In the blog page, change "superstore" to "supermarket" and write out everything from "11 Comments: A" down to "to be ready?".

(Beginning of TEXT)

Guest Blogs
Return to A 30-Day Supply of Parental Agony

A 30-Day Supply of Parental Agony

Prescription management is basically my part-time job as the father of three kids with ADHD diagnoses. Keeping at-home and at-school medicines current and full, while avoiding panicked voice mails to our pediatrician, is quickly becoming my specialty.

11 Comments: A 30-Day Supply of Parental Agony

  1. The joy in my life living with Adult ADHD, is when I call in to have my pending prescription filled, they ask, “what time would you like to pick it up?” I tell them I’ll pick it up on my way to work, (I work for the sister of the superstore), about noon”. They say great we’ll see you then.
    I arrive only to be told they are out of stock for my medication! Wait? What?! I cashed you said it would be ready! They say their story they didn’t treat realize it was out of stock. You don’t check before you tell me it’s going to be ready?
    I ask when it will be in, they reply they cannot give me the answer to that.
    I ask, “why? Don’t you know when your shipments are coming?” They say, “it’s a controlled substance so we can’t divulge when the arrival is scheduled for”. I tell them I don’t want the time of arrival, just tell me, later today, tomorrow, next week, next month, never?

(End of TEXT)
(Beginning of ENTRIES SHOWN)

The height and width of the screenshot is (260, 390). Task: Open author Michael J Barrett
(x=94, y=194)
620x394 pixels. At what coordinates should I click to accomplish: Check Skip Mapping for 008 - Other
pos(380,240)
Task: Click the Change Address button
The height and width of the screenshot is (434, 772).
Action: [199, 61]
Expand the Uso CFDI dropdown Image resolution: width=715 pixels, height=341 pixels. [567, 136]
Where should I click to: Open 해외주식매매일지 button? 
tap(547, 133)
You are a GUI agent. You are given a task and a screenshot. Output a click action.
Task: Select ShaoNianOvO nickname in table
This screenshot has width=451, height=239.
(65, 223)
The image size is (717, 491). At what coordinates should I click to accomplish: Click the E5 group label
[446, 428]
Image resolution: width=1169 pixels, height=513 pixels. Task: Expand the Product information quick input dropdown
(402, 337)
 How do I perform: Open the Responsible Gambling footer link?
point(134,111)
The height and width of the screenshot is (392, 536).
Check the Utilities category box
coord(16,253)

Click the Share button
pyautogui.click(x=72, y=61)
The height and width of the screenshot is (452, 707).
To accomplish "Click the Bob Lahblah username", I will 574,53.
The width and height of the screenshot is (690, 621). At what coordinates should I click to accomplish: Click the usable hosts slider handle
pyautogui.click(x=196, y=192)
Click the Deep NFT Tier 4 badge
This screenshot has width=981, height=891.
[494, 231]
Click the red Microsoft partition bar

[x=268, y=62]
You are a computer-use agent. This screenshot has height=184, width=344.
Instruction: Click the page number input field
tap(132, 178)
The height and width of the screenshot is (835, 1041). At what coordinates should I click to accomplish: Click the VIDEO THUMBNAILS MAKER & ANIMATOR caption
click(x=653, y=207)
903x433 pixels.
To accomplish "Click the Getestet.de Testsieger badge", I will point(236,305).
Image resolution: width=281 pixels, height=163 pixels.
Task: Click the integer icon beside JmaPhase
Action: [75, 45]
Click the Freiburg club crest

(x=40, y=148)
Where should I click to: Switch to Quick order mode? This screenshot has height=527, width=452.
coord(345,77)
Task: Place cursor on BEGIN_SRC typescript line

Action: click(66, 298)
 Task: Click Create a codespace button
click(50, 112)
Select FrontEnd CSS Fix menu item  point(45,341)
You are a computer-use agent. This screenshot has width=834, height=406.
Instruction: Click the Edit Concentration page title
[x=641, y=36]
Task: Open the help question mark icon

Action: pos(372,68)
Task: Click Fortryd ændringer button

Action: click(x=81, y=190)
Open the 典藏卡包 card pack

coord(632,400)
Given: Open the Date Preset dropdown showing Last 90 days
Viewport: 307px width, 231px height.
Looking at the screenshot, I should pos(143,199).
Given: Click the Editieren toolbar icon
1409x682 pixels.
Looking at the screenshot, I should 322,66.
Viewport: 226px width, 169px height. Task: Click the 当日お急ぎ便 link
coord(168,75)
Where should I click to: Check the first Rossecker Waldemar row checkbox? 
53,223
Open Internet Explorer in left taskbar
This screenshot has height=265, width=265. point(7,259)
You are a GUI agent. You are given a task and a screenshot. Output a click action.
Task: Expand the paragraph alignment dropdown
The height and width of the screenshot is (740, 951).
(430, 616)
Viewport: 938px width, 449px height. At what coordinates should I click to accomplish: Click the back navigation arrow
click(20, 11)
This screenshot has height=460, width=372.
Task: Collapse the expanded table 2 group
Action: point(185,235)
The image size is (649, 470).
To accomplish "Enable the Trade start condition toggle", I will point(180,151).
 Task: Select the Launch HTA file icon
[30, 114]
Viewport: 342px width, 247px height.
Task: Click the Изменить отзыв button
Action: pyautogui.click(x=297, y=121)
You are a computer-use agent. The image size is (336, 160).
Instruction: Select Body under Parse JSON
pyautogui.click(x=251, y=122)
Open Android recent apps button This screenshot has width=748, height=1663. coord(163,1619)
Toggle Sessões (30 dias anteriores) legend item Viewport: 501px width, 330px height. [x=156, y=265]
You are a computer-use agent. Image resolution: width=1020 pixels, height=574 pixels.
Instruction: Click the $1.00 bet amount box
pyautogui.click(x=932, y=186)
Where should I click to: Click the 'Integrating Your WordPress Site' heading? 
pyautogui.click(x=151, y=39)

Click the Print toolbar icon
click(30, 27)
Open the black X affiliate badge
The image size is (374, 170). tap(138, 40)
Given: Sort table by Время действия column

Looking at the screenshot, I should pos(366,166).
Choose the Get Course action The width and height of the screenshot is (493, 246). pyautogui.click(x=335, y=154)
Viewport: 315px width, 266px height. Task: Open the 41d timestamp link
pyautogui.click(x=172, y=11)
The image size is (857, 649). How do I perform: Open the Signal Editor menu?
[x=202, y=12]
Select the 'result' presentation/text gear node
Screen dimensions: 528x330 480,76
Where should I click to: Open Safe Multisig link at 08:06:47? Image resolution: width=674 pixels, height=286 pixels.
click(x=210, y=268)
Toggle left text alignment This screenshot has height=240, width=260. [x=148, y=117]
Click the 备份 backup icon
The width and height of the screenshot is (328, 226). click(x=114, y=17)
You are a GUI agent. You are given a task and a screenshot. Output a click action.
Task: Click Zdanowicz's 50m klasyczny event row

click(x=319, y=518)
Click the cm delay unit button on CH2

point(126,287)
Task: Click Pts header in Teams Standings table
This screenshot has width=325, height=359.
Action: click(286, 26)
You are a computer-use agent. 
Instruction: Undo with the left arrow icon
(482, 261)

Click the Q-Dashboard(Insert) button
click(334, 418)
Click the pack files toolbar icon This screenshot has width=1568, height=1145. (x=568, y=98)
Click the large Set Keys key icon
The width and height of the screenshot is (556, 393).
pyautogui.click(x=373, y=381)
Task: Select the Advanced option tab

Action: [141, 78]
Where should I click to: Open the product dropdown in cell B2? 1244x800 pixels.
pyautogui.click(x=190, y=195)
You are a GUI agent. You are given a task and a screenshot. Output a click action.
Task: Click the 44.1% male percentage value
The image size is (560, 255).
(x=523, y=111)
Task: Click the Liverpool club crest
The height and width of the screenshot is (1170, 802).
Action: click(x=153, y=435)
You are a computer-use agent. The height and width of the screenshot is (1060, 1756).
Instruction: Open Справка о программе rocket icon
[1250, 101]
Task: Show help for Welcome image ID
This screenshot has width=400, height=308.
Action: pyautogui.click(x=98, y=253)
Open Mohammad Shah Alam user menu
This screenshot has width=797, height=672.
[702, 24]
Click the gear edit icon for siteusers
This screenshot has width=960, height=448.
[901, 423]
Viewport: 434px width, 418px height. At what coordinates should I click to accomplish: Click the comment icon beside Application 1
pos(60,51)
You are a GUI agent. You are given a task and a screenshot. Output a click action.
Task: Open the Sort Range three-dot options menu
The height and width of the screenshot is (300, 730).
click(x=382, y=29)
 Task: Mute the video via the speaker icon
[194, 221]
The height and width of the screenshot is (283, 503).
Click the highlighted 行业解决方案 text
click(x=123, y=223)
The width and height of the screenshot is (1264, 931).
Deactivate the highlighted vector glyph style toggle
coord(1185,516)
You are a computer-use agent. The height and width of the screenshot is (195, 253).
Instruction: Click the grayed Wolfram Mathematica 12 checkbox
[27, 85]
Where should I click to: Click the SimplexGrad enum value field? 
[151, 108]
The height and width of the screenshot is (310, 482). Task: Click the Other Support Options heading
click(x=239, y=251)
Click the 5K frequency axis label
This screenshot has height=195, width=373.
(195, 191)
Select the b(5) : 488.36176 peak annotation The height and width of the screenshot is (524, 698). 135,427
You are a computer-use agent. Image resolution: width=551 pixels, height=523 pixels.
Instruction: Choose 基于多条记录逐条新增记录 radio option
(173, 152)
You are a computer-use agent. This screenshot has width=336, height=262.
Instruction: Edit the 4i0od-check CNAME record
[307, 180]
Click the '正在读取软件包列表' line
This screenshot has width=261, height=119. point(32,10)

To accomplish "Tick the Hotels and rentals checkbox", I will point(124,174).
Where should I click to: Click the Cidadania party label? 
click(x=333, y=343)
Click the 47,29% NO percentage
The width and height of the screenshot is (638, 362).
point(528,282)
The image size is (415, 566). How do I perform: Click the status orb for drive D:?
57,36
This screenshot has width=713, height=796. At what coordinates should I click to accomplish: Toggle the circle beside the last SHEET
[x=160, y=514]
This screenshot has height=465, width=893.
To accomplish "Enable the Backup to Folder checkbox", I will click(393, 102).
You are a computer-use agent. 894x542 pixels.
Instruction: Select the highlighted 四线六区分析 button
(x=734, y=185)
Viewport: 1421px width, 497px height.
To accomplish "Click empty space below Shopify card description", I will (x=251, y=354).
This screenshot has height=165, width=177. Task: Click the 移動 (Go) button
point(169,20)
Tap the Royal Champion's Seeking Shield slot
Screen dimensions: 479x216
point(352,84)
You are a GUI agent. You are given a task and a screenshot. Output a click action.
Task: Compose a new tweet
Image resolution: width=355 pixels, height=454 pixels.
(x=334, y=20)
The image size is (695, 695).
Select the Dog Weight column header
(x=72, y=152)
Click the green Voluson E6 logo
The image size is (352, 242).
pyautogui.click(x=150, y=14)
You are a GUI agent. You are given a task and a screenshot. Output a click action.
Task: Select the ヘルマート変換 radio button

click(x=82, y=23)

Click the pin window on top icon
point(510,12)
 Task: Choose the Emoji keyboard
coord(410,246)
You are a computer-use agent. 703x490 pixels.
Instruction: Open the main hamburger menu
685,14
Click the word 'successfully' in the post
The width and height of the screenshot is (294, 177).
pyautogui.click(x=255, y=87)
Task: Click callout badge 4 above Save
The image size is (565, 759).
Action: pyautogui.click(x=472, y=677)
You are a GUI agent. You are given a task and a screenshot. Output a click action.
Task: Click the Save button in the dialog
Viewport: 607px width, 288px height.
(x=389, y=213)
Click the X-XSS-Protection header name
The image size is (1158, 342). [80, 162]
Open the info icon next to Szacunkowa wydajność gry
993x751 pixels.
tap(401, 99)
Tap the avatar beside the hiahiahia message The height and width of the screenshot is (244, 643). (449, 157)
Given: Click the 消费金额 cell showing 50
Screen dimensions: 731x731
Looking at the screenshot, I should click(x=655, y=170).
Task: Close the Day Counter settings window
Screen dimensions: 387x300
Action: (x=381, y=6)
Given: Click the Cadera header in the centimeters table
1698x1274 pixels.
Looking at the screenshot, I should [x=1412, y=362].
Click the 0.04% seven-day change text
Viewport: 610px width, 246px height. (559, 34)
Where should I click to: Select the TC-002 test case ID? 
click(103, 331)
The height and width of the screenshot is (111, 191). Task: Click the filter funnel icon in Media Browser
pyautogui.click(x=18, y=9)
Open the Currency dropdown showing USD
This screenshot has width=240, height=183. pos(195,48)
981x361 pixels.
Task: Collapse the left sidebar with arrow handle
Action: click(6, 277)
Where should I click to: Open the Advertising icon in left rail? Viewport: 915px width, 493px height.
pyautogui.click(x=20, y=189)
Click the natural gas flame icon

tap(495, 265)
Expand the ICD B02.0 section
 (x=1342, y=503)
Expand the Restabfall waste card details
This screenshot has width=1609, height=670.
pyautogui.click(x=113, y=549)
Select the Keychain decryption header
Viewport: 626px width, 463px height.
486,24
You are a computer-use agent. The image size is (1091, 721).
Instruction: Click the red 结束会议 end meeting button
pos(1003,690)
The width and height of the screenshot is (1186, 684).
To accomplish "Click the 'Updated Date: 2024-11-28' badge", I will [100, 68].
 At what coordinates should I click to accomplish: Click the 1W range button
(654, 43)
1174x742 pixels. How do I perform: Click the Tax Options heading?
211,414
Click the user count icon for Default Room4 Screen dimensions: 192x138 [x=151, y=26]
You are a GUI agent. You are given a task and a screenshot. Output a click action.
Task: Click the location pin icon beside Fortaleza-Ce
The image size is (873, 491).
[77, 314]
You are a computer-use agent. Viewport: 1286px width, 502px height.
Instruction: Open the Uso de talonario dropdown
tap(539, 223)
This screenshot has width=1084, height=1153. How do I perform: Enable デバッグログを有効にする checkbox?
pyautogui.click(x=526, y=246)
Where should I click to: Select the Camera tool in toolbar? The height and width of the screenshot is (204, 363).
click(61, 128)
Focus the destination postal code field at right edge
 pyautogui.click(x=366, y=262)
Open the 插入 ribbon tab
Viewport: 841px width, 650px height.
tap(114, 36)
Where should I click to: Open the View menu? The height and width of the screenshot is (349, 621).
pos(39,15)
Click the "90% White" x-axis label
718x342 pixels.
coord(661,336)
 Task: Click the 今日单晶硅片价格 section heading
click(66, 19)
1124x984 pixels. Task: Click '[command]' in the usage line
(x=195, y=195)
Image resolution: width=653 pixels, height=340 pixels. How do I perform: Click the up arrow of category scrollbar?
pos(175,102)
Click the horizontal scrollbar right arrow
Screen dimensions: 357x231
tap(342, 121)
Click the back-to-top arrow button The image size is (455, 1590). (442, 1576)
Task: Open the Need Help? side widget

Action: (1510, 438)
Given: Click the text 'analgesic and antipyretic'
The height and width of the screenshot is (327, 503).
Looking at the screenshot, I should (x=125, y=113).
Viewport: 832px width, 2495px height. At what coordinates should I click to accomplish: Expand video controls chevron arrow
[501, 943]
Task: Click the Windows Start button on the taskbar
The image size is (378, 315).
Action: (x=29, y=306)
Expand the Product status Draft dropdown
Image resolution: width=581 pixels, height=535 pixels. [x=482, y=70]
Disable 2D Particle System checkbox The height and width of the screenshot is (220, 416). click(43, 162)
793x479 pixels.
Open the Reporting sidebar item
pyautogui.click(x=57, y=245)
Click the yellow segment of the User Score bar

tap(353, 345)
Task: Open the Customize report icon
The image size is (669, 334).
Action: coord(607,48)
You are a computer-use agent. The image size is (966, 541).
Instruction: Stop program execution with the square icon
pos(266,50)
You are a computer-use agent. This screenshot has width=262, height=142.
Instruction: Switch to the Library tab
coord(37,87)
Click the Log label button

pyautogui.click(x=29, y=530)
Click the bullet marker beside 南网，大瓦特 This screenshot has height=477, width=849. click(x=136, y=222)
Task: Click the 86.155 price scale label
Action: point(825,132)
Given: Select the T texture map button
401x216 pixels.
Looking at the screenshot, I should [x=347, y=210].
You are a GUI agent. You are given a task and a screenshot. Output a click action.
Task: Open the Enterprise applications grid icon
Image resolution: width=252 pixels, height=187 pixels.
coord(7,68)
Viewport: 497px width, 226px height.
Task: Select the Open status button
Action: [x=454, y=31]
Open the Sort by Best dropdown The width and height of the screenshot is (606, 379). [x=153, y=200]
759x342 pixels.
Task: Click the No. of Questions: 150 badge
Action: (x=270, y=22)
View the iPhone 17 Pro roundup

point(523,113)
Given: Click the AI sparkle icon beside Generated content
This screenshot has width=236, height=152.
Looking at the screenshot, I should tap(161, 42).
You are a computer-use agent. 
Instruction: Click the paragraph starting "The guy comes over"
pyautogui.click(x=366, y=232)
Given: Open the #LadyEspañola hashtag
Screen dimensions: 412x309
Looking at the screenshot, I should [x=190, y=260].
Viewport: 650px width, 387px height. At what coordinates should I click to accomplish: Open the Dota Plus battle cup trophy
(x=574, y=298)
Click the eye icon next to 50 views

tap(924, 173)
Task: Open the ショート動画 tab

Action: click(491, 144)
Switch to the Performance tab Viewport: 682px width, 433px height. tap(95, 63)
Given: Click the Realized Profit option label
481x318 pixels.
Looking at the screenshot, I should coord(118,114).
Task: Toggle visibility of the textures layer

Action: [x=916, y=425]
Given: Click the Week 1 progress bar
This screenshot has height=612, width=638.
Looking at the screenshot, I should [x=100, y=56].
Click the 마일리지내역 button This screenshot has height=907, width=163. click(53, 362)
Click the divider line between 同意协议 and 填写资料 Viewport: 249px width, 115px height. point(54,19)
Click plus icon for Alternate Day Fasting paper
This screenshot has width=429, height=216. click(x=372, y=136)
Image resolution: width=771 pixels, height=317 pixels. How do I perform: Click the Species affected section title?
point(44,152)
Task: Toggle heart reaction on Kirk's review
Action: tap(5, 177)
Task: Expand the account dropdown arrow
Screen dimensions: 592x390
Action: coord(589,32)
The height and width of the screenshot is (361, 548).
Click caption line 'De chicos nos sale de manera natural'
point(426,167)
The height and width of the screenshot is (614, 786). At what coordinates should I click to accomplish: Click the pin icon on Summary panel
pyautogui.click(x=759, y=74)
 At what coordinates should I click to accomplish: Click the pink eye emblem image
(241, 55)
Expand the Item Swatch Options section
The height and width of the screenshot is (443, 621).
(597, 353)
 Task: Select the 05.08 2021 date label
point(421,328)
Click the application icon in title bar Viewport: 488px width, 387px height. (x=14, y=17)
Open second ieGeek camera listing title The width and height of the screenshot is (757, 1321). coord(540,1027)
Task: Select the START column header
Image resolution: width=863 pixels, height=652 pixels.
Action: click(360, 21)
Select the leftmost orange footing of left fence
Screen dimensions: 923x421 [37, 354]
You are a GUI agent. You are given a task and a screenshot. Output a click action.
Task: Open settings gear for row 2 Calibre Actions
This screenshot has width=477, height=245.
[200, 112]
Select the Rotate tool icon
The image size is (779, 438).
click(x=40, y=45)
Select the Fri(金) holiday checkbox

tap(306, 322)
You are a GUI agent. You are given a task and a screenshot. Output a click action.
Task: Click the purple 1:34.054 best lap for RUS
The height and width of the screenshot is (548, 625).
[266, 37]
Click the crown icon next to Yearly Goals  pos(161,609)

(End of ENTRIES SHOWN)

◆ **RESPONSE AREA**
11 Comments: A 30-Day Supply of Parental Agony

  1. The joy in my life living with Adult ADHD, is when I call in to have my pending prescription filled, they ask, “what time would you like to pick it up?” I tell them I’ll pick it up on my way to work, (I work for the sister of the supermarket), about noon”. They say great we’ll see you then.
    I arrive only to be told they are out of stock for my medication! Wait? What?! I cashed you said it would be ready! They say their story they didn’t treat realize it was out of stock. You don’t check before you tell me it’s going to be ready?